**What needs to be done**
Nothing but a number belongs in the answer: how many lines of the records below contain the string "help".

:: Source material

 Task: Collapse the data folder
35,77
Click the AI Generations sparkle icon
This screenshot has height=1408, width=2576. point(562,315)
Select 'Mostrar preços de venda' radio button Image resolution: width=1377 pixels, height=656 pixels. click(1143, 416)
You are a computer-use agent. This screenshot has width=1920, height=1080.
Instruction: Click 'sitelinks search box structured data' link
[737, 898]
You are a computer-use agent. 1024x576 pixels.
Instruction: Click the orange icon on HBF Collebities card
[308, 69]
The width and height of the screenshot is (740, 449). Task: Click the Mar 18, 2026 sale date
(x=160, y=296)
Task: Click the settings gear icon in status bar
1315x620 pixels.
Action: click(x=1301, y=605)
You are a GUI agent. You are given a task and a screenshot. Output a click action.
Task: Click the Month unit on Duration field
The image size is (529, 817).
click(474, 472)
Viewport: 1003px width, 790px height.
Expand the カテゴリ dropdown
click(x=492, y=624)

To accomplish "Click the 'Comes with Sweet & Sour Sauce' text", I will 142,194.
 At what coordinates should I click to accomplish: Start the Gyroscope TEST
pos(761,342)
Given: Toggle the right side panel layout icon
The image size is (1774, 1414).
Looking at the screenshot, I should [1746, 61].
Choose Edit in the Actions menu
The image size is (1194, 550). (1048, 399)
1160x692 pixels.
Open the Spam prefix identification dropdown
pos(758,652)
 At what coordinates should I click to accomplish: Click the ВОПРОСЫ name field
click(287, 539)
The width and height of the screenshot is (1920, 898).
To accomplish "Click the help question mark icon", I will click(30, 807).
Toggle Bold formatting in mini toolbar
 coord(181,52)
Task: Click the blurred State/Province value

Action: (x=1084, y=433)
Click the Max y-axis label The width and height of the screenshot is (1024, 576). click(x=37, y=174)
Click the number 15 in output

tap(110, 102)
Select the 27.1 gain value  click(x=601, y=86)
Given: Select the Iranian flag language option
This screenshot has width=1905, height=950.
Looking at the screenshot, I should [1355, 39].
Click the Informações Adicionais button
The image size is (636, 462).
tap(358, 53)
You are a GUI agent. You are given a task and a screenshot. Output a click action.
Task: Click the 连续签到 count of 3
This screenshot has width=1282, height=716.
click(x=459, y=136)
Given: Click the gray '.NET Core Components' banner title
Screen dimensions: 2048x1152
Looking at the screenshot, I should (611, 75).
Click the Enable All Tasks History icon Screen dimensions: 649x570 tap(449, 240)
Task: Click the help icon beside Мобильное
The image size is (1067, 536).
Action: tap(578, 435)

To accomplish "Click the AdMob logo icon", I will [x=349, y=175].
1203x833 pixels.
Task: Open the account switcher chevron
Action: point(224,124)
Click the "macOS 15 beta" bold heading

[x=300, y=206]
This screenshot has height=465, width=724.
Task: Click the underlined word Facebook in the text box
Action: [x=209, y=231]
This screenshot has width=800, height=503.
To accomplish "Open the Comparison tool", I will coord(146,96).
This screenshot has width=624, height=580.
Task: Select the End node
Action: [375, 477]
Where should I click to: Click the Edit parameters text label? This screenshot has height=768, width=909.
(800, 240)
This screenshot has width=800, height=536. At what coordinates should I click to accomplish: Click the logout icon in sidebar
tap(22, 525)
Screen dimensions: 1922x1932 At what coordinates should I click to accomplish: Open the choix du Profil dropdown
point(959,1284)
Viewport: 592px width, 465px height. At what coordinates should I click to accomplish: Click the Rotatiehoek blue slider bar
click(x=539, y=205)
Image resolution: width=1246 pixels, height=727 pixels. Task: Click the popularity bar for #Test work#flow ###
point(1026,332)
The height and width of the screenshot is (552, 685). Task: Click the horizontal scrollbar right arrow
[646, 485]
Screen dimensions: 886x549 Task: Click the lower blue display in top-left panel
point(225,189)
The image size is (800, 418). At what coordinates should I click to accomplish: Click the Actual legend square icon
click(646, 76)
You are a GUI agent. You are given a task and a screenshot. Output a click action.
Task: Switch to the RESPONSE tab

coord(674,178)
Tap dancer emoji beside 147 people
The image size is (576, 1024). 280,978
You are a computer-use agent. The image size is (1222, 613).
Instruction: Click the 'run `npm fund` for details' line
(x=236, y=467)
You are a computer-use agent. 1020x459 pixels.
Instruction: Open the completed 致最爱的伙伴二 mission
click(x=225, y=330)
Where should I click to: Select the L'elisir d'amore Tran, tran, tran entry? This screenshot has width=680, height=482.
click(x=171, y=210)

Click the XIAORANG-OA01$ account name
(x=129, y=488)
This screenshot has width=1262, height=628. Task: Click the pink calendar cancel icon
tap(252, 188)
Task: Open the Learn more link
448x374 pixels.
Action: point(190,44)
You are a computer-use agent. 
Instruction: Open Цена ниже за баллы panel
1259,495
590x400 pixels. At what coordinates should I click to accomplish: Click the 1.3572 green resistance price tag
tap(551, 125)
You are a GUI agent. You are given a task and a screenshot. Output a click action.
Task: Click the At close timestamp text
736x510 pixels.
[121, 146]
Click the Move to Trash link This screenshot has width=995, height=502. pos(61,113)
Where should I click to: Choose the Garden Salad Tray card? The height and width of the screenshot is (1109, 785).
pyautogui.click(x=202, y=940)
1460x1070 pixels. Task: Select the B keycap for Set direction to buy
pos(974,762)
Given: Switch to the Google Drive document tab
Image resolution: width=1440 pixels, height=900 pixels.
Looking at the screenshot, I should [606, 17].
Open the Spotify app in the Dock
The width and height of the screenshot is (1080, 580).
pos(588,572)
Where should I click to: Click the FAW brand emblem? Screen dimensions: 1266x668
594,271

::::

**Answer area**
2